• [What you should do]: Which lines of the data contain the string "computer"? Show each of them.
(Beginning of Records shown)
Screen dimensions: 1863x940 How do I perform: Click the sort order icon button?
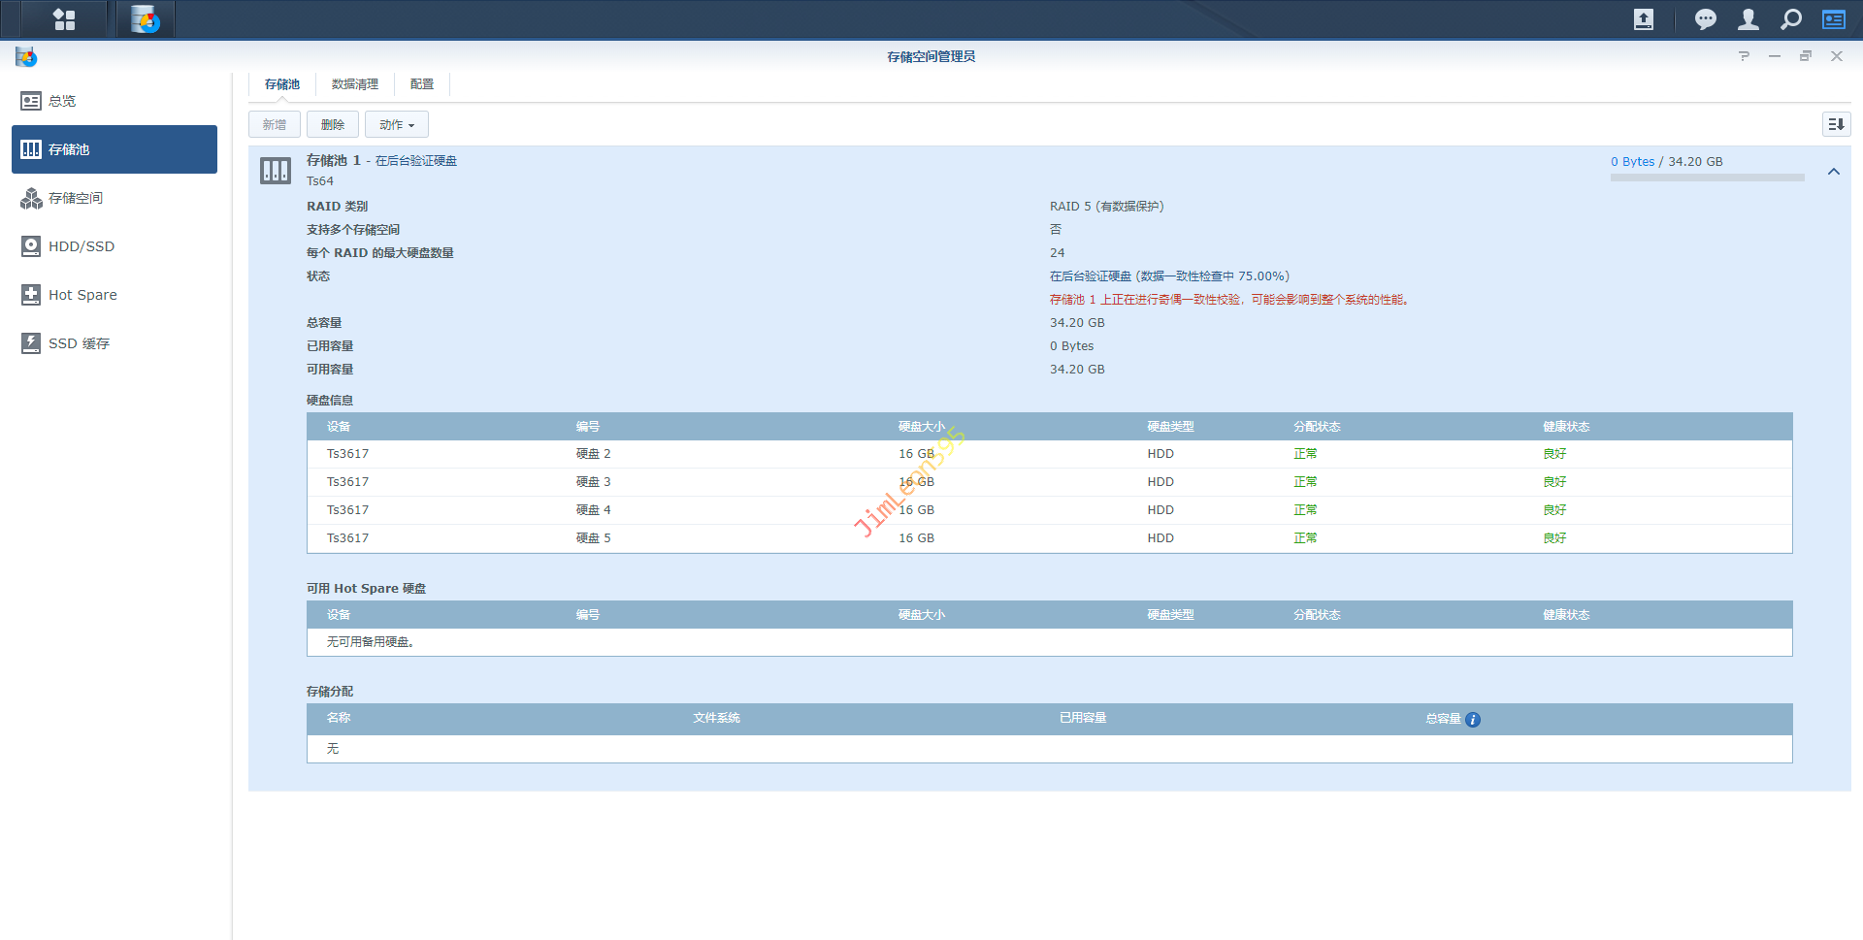[1835, 124]
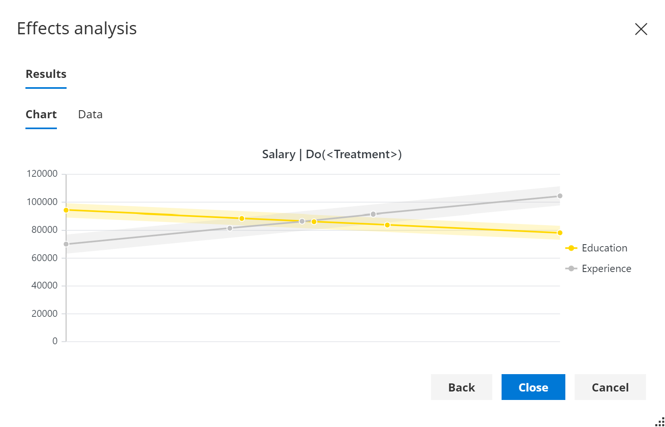Open the Data sub-tab
The width and height of the screenshot is (665, 427).
90,115
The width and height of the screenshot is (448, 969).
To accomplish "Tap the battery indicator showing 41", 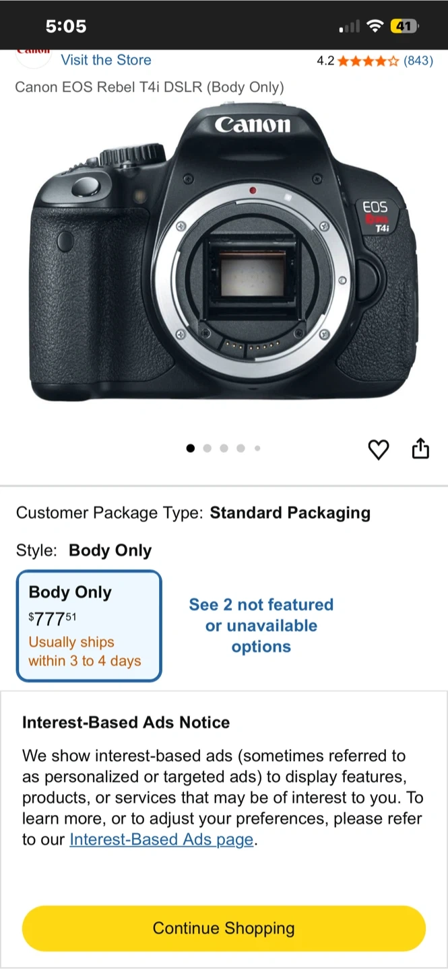I will 404,26.
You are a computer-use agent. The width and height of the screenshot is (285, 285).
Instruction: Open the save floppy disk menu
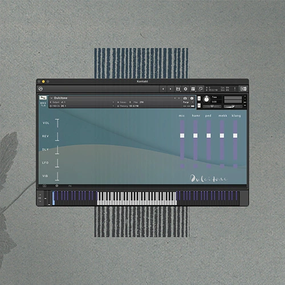click(x=178, y=89)
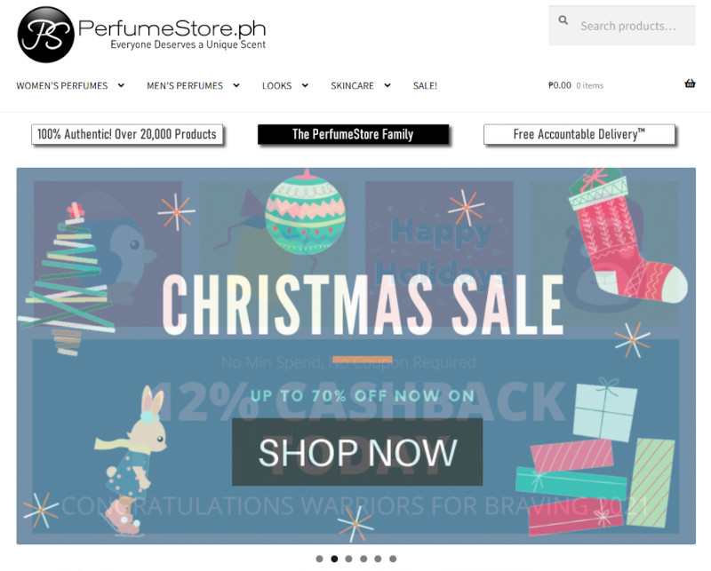Image resolution: width=711 pixels, height=571 pixels.
Task: Select the last carousel slide dot
Action: [x=393, y=559]
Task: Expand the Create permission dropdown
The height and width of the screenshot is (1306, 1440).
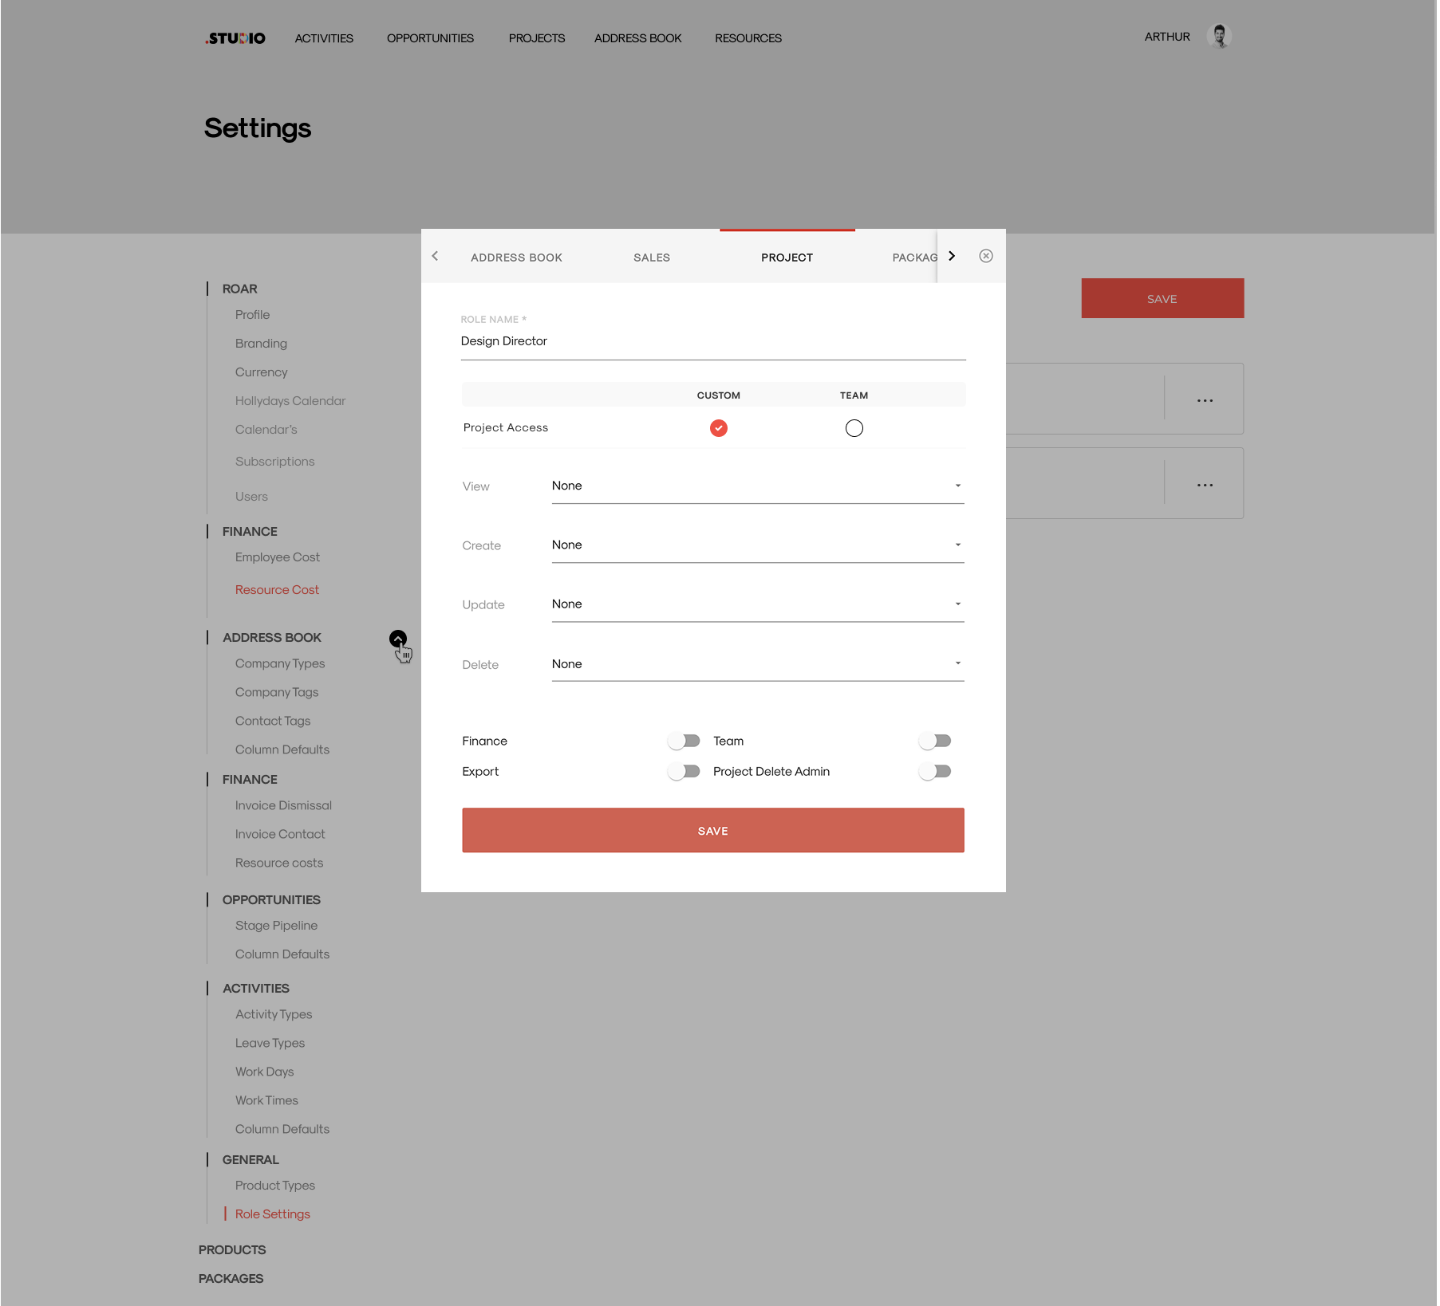Action: coord(757,545)
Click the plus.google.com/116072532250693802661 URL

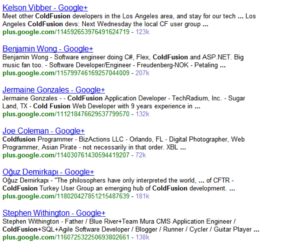pos(66,237)
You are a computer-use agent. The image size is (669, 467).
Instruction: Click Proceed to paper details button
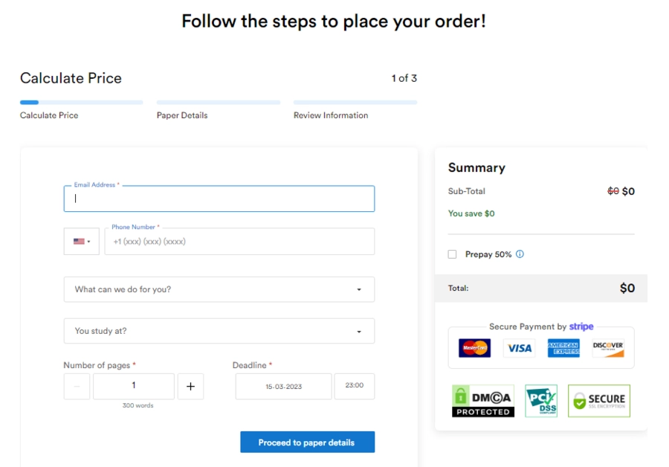[x=307, y=442]
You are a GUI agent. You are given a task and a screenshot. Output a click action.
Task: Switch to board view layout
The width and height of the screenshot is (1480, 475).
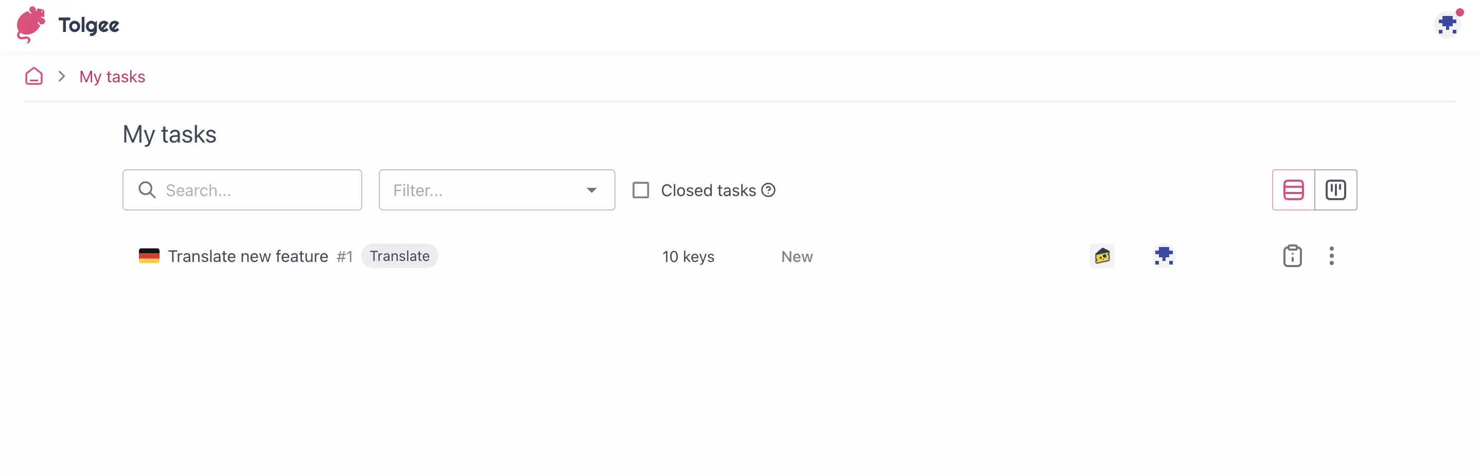[1336, 190]
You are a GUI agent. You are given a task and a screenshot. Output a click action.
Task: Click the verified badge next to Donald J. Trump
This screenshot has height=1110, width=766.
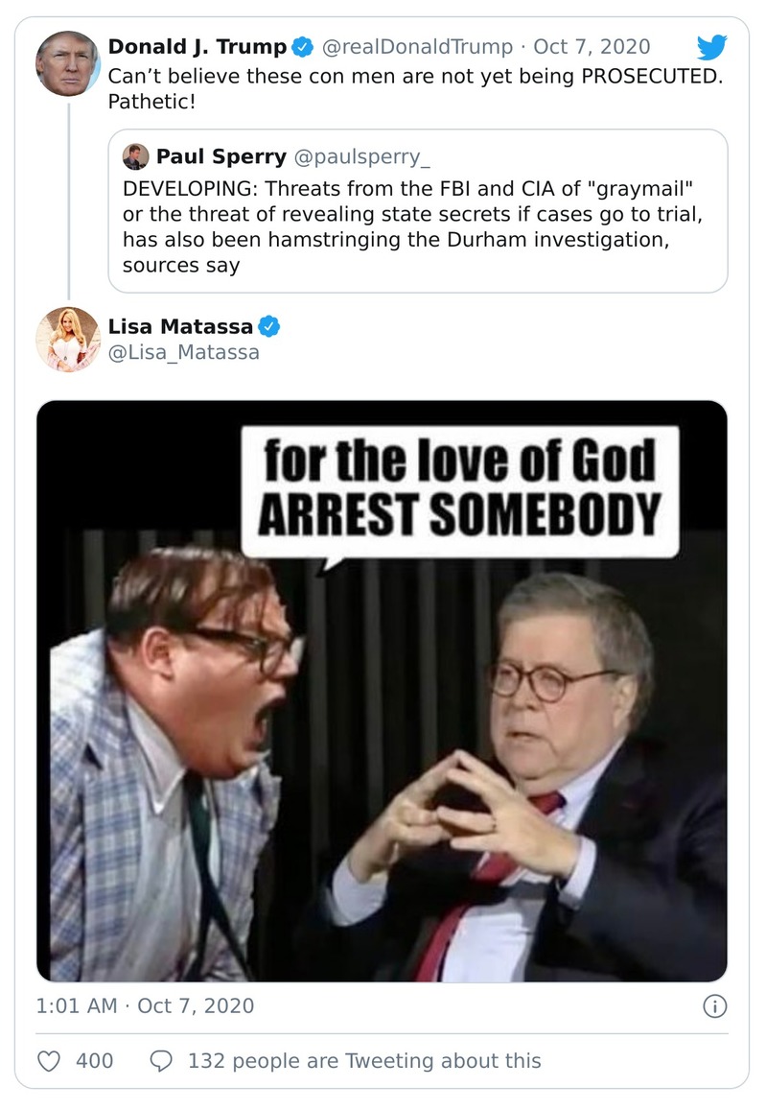(304, 47)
(End of Records shown)
• [Answer area]:
You are a computer-use agent. The width and height of the screenshot is (285, 285).
You are a computer-use agent. The image size is (669, 467).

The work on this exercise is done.